TASK DESCRIPTION:
Set out the stretch of the listing from the line containing "This screenshot has width=819, height=430." through the end of the listing as a numbered list, leaving out any blank lines.

DATASET ENTRIES:
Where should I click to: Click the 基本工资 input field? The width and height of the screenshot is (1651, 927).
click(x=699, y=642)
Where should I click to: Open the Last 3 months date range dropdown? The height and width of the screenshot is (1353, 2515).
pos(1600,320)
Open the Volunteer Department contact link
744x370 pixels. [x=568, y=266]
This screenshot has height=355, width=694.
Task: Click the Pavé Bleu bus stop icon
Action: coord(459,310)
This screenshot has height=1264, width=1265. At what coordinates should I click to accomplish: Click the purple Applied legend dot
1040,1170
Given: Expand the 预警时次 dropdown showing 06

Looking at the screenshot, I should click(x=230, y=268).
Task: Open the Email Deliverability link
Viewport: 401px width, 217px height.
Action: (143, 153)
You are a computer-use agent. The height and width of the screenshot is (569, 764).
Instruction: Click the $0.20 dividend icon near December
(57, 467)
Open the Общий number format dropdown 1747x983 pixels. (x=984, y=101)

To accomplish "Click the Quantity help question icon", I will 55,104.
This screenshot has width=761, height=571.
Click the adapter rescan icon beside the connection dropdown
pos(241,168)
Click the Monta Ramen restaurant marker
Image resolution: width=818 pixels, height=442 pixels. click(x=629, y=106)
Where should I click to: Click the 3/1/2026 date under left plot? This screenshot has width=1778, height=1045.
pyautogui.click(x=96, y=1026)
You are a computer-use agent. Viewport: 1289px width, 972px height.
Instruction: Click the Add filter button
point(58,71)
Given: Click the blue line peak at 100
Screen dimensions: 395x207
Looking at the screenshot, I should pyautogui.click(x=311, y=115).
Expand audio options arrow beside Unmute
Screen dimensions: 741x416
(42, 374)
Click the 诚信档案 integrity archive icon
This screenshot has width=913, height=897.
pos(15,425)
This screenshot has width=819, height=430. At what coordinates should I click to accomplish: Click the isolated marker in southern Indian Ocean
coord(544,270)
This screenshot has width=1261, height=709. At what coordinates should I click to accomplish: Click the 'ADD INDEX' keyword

WRITTEN REPLY:
1. This screenshot has width=819, height=430. At what coordinates should I click to accomplish: Click the isolated marker in southern Indian Ocean
2. coord(544,270)
3. This screenshot has width=1261, height=709. At what coordinates should I click to accomplish: Click the 'ADD INDEX' keyword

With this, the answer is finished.